Michael Macrone

Common Talk from the Prolific Playwright
(USA Today, October 8, 1996)

By Cathy Hainer

USAT-box-264x232 You're probably more fluent in Shakespeare-speak than you think. Everyone knows “To be or not to be,” and “All the world's a stage.” But it's surprising how many other common phrases come straight from Mr. S.

When you say guests are “eating you out of house and home,” you're quoting Will. When you describe someone as having “itchy palms,” you're paraphrasing Cassius from Julius Caesar. The title of Ray Bradbury's seminal science fiction novel Something Wicked This Way Comes? Yep, borrowed from the Bard.

"Most people are surprised to discover how many of the things we say on a daily basis are derived from Shakespeare,” says Michael Macrone, author of Brush Up Your Shakespeare (HarperPerennial, $10). "Like 'there's the rub' from Hamlet. We say it all the time, it's become a cliche. It's delightful what you discover when you find out what the Shakespeare quote really means.”

Macrone shares several surprising Shakespeare coinages.

With bated breath. From The Merchant of Venice, Act l, Scene 3. Spoken by Shylock, it means "with breath held.” “Bated is related to the verb abate, meaning to lessen,' ” Macrone says.

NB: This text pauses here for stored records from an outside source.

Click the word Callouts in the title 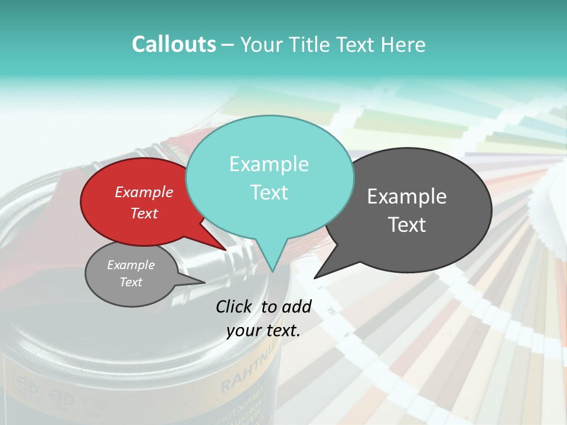(x=174, y=44)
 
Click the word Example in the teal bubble (x=269, y=164)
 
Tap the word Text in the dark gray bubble (x=408, y=225)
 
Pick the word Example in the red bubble (x=144, y=192)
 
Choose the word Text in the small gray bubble (x=131, y=282)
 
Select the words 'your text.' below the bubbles (x=263, y=331)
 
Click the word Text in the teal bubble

The be-all and end-all. From Macbeth, Act l, Scene 7. “When Macbeth utters this phrase, he isn't admiring a paragon or deploring an obsession,” Macrone says. “He's hoping that killing King Duncan will be all' that's required and 'end all' he has to suffer to seize the throne.”

To not budge an inch. From Taming of the Shrew, Induction, Scene 1. This phrase appeared in the mouth of the drunken tinker Christopher Sly. Sly's refusal to budge condemned this neutral verb to eternal negation, Macrone says. "No one ever says 'I budged' or 'let's budge.'”

Foregone conclusion. From Othello, Act 3, Scene 3. Othello's estimate of his wife's adultery. "When told (falsely) that another man has had erotic dreams about her, Othello deduces that her betrayal must already have happened, that the event (conclusion) preceded the dream,” Macrone explains.

Knock-knock jokes. “Though knock-knock jokes caught on only in this century, they were probably inspired by the "porter scene” in Macbeth (Act 2, Scene 3), which dates to 1606. Roused by incessant knocking at the castle gate, the porter grumbles, “Knock, knock! Who's there, i'th' name of Belzebub? Knock knock who's there, in th' other devil's name?'

Salad days. From Antony and Cleopatra, Act l, Scene 5). Cleopatra's term for her youth. “She doesn't mean that she had to eat salad,” Macrone says, “but that when it came to men she was as cold and “green” (inexperienced) as a piece of lettuce.”

Strange bedfellows. From The Tempest, Act 2, Scene 2. “The jester Trinculo's assessment of having to cozy up in a storm with the deformed islander Caliban."

There's the rub. From Hamlet, Act 3, Scene 1. "What Hamlet means is 'there's the bowling obstacle,” Macrone says. Shakespeare derived several metaphors from the then-popular Sunday sport of lawn bowling. “ 'Rub' is the sportsman's name for an obstacle which diverts a ball from its true course.”

What the dickens. From The Merry Wives of Windsor, Act 3, Scene 2. “Not Charles, but the devil, replaced with a nonsense euphemism in this mild oath by Mrs. Page.”

Wild goose chase. From Romeo and Juliet, Act 2, scene 4. When Mercutio refers to a “wild goose chase,” he's in the middle of some witty repartee with Romeo. "He likens the process to the goose's task of keeping up with the erratic flight pattern of its flock leader,” Macrone says.